As shown in fig. 5, activation of LXR significantly inhibited inflammatory factor expression in macrophages, BV-2 microglia was stimulated with lipopolysaccharide LPS and co-processed with different concentrations (0.1,1,5, 10, 20, 30 μm) of Petrosiol E, RNA was extracted after the processing was completed, and expression of inflammation-associated target genes was detected. The results show that the Petrosiol E dose-dependent inhibition of inflammatory genes IL-1 beta and TNF alpha expression in macrophages has a significantly stronger effect than Desmosterol and GW3965.

(4) Petrosiol E does not affect target gene expression of LXR activation-related side effects in hepatocytes

As shown in fig. 6, activating LXR of liver cells causes a significant increase in fatty acid synthesis genes and thus induces side effects of liver steatosis. In the case of human hepatocytes L02 as a model, the administration of Petrosiol E, the selective ligand Desmosterol and the non-selective ligand GW3965 revealed that in hepatocytes, neither Petrosiol E nor Desmosterol caused an increase in the expression of LXR target gene-Fatty Acid Synthase (FASN), but GW3965 treatment significantly increased the expression of FASN.

As shown in fig. 7, human hepatocytes L02 were treated with different concentrations of Petrosil E and GW3965 for 24 hours, and after the treatment was completed, the lipid content of the cells was indicated by specific dye red O staining of the lipids, which indicated that the non-selective agonist GW3965 had an effect of promoting lipid accumulation, whereas Petrosil E was able to dose-dependently inhibit lipid accumulation of hepatocytes. The result shows that Petrosiol E can effectively avoid fatty liver side effects induced by LXR activation.

(5) Petrosiol E inhibits ApoE-/-mouse atherosclerotic plaque formation and improves hyperlipidemia.

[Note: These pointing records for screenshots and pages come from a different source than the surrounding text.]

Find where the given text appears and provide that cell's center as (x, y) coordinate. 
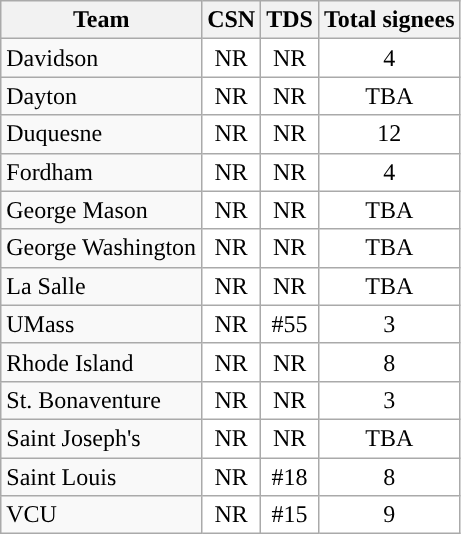
Davidson (102, 58)
Team (102, 20)
#15 (290, 515)
Duquesne (102, 134)
Saint Joseph's (102, 438)
St. Bonaventure (102, 400)
9 (389, 515)
La Salle (102, 286)
Total signees (389, 20)
#55 (290, 324)
George Mason (102, 210)
Fordham (102, 172)
TDS (290, 20)
Rhode Island (102, 362)
VCU (102, 515)
Dayton (102, 96)
#18 (290, 477)
Saint Louis (102, 477)
12 (389, 134)
UMass (102, 324)
George Washington (102, 248)
CSN (232, 20)
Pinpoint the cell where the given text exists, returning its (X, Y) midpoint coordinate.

As shown in fig. 8, male ApoE-/-atherosclerosis model mice were orally gavaged with 20mg/Kg Petrosiol E for 8 weeks, and after the treatment, the thoracic and abdominal aorta was removed and stained with oil red O (indicating atherosclerotic lipid plaque), and the oil red stained lipid plaque in the Petrosiol E treated group was significantly reduced compared to the control group, indicating that Petrosiol E inhibited foam cell formation and atherosclerosis plaque formation.

As shown in FIG. 9, male ApoE ^-/- The atherosclerosis model mice were fed with a high-fat diet and were orally and gastro-orally administered with 20mg/Kg Petrosiol E, and serum was collected after 8 weeks of continuous treatment to determine the blood lipid content. Compared with the control group, the content of the serum low density lipoprotein and the total cholesterol of the Petrosiol E treatment group is obviously reduced, which shows that the Petrosiol E can effectively improve the dyslipidemia.

(6) Petrosiol E improves learning and memory ability of SAMP8 alzheimer's disease mice

As shown in FIG. 10, male SAMP8 fast aging Alzheimer's disease mice were given 20mg/Kg of Petrosiol E treatment for 10 weeks, after the treatment was completed, the learning and memory ability of the mice was evaluated by open field test (open field test) and new object recognition test (Object recognition test), and the learning and memory ability of the Petrosiol E treated group was significantly improved as compared with the control group

The foregoing is merely illustrative of specific embodiments of the present invention, and the scope of the invention is not limited thereto, but any modifications, equivalents, improvements and alternatives falling within the spirit and principles of the present invention will be apparent to those skilled in the art within the scope of the present invention.

Claims (1)

1. Use of Petrosiol E for the preparation of a medicament for the treatment or prophylaxis of atherosclerosis and/or hyperlipidemia.